Mais on ne veut plus se taire. Nous voulons faire entendre notre voix. Nous voulons que vous, mesdames, prenez conscience de l’ampleur de ce phénomène d’agressions quotidiennes que vous qualifiez de nécessaires. Le traumatisme d’un attouchement ou d’un viol est réel et certaines d’entre nous (qui prenons certainement plus souvent les transports en commun que vous) sont là pour en témoigner. Certaines jeunes filles nous ont envoyé des témoignages de harcèlement moral qu’elles ont vécu dès le plus jeune âge, d’autres d’attouchements dans le métro dès 8 heures du matin, sous le sac à dos, d’autre encore de l’oppression qu’elles ont subi sur leur lieu de stage ou de formation. A lire tous ces témoignages, nous avons compris que, au-delà de cette « tribune des 100 », il existe un mépris bien plus ancré dans notre société de celles qui défendent le droit des femmes à être libres et respectées, celles qu’on appelle les « féministes » parce qu’elles sont des femmes et qu’elles refusent de se cacher.

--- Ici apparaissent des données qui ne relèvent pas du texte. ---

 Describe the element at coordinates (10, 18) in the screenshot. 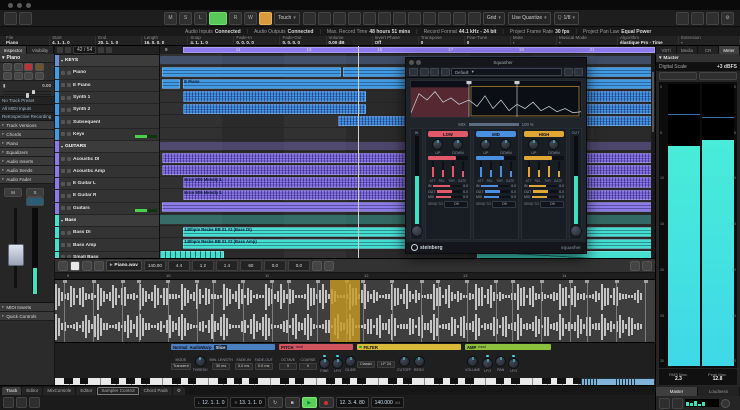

Nous sommes les futures femmes de cette société

Nous ne sommes en effet pas les filles de Simone de Beauvoir, nous n’avons ni lu ni étudié l’histoire du féminisme ; nous n’avons aucune référence ni lettre de recommandation de « sommités » mais nous, nous sommes les futures femmes de cette société et nous refusons le modèle que vous nous présentez.

Plus encore, nous refusons votre modèle d’éducation. Nous ne sommes pas à la recherche ni de la protection ni de la « virilité ». La protection, nous voulons nous l’assurer quand nous nous levons tous les matins pour aller étudier ou que nous rentrons tard de soirée. Nous la voulons également sur notre futur lieu de travail et plus globalement dans notre société, où nous attendent inégalités salariales, plafond de verre, choix imposés entre carrière et famille… problèmes toujours pas réglés et qui s’ajoutent d’ores et déjà à une confiance en soi en moyenne inférieure à nos camarades de classe masculins. A qui la faute ? Aux féministes « embourgeoisées » ou à la vision, que vous contribuez à disséminer, de la femme désirable et désirée ?

Si nous voulons plaire parfois, nous voulons également travailler et être prises au sérieux. Nous voulons être payées comme les hommes voire plus quand c’est mérité. Et nous voulons pouvoir marcher dans la rue sans avoir à redouter notre « Dom Juan maladroit » qui se frotterait contre notre jean ou notre jupe, qui nous « volerait » un baiser ou pire, nous forcerait à aboutir à des rapports non consentis.

Voilà ce qu’est notre vision des droits nécessaires à notre liberté, à nous, les futures femmes de la société.